Newtonian Perturbations on Models with Matter Creation

TL;DR

This paper investigates matter creation models that can mimic dark energy effects, analyzing their impact on cosmic perturbations and comparing them to the standard Lambda-CDM model using statistical tests.

Contribution

It introduces a Neo-Newtonian approach to study perturbations in matter creation models and compares their predictions to Lambda-CDM, showing they can be observationally similar.

Findings

CCDM can replicate Lambda-CDM perturbation dynamics under certain conditions.

Statistical analyses show CCDM as a viable alternative to dark energy.

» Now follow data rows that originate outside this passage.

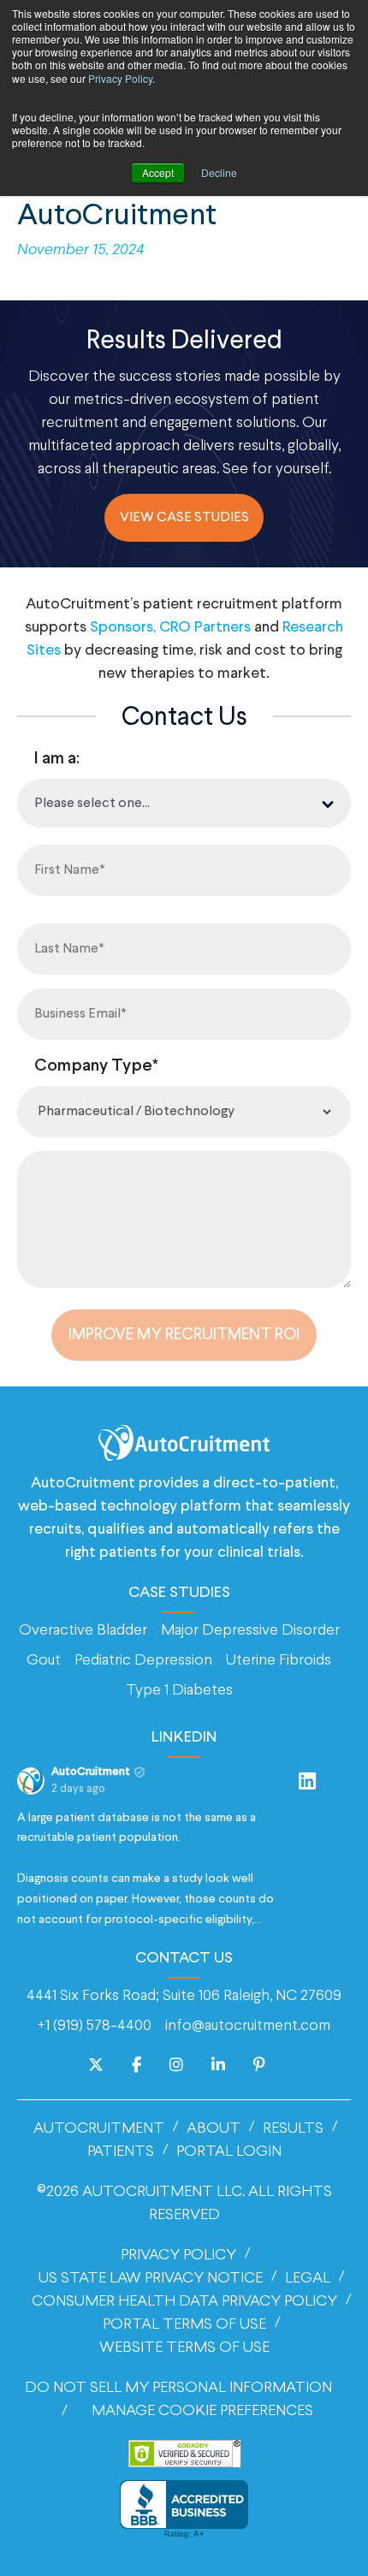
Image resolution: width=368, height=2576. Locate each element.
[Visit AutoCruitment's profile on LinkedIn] (31, 1781)
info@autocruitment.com (247, 2026)
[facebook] (136, 2066)
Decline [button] (219, 172)
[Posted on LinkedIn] (307, 1781)
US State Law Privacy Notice (151, 2278)
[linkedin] (218, 2066)
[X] (96, 2066)
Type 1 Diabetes (179, 1690)
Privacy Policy (120, 78)
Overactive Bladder (83, 1630)
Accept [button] (158, 172)
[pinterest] (259, 2066)
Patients (120, 2152)
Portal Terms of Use (184, 2325)
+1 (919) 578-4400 (94, 2026)
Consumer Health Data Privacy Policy (184, 2301)
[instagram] (176, 2066)
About (213, 2129)
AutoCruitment (98, 2129)
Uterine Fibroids (278, 1660)
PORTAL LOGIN (229, 2152)
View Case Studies (184, 518)
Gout (44, 1660)
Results (293, 2129)
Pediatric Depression (143, 1660)
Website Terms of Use (184, 2348)
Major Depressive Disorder (250, 1630)
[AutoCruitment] (184, 1443)
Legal (307, 2278)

Perturbation evolution in CCDM closely matches standard cosmology in some regimes.

Abstract

Creation of Cold Dark Matter (CCDM) can macroscopically be described by a negative pressure, and, therefore, the mechanism is capable to accelerate the Universe, without the need of an additional dark energy component. In this framework we discuss the evolution of perturbations by considering a Neo-Newtonian approach where, unlike in the standard Newtonian cosmology, the fluid pressure is taken into account even in the homogeneous and isotropic background equations (Lima, Zanchin and Brandenberger, MNRAS {\bf 291}, L1, 1997). The evolution of the density contrast is calculated in the linear approximation and compared to the one predicted by the $\Lambda$CDM model. The difference between the CCDM and $\Lambda$CDM predictions at the perturbative level is quantified by using three different statistical methods, namely: a simple $\chi^{2}$-analysis in the relevant space parameter, a Bayesian statistical inference, and, finally, a Kolmogorov-Smirnov test. We find that under certain circumstances the CCDM scenario analysed here predicts an overall dynamics (including Hubble flow and matter fluctuation field) which fully recovers that of the traditional cosmic concordance model. Our basic conclusion is that such a reduction of the dark sector provides a viable alternative description to the accelerating $\Lambda$CDM cosmology.